Segundo a administração do cinema, 350 pessoas assistiram ao curta, até o final do horário de exibição. “O Curta no Almoço já existia antes da pandemia, com ótima aceitação do público, na sala do Cine Humberto Mauro. Então, decidimos dar início às nossas atividades on-line, com uma curadoria especial, escolhendo filmes que dialoguem com este momento e tragam reflexões sobre o tempo presente de forma poética. Os curtas costumam ter difícil acesso para o público, por isso estamos buscando potencializar as ferramentas disponíveis para torná-los mais acessíveis. Esperamos que o engajamento aumente nas próximas sessões”, argumenta Bruno Hilário, gerente do Cine Humberto Mauro.

Hilário entende que, com o enorme volume de conteúdos nas grandes plataformas de streaming, o trabalho de curadoria feito pelo cinema pode ser um diferencial para o consumo doméstico de cinema. Na próxima sexta-feira (1º), a mostra exibe o título norte-americano Songs for earth and folk (2013), de Cauleen Smith. No dia 8, será a vez de The railrodder (1965), de Gerald Potterton, estrelado por Buster Keaton, que já foi tema de mostra anterior no Cine Humberto Mauro.

Enquanto alguns grandes festivais, como Cannes e Veneza, negaram enfaticamente a possibilidade de se render a uma realização on-line, outros seguirão o caminho virtual. O norte-americano South By Southwest (SXSW), que foi cancelado em virtude da pandemia, decidiu lançar na próxima segunda-feira (27) a vertente cinematográfica de sua programação 2020, em modelo semelhante ao do BIFF.

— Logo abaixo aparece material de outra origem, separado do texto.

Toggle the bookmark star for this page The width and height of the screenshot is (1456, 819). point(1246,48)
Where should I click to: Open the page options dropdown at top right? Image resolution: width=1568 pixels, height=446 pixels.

No caso do SXSW, o serviço de streaming parceiro que hospedará a programação será o Amazon Prime Video. Serão 39 filmes, entre ficção, documentários, curtas e longas, disponíveis gratuitamente até 6 de maio, exclusivamente nos Estados Unidos. Para assistir, não será necessário pagar assinatura, basta ter um cadastro na Amazon. O número de filmes exibidos, entretanto, é bem menor do que os mais de 100 inicialmente previstos para o evento presencial, que seria realizado em março, em Austin, no Texas, e foi cancelado em meio à rápida disseminação da COVID-19 nos Estados Unidos.

As possibilidades digitais são consideradas também pelo Festival Internacional de Toronto, ainda que ele esteja previsto para setembro. Sem garantias de como estará a situação da pandemia até lá, o diretor artístico Cameron Bailey disse à Variety nesta semana que já “estão considerando a realização de um festival híbrido (dividido entre internet e eventos presenciais)”, uma vez que adiar a realização não é uma opção.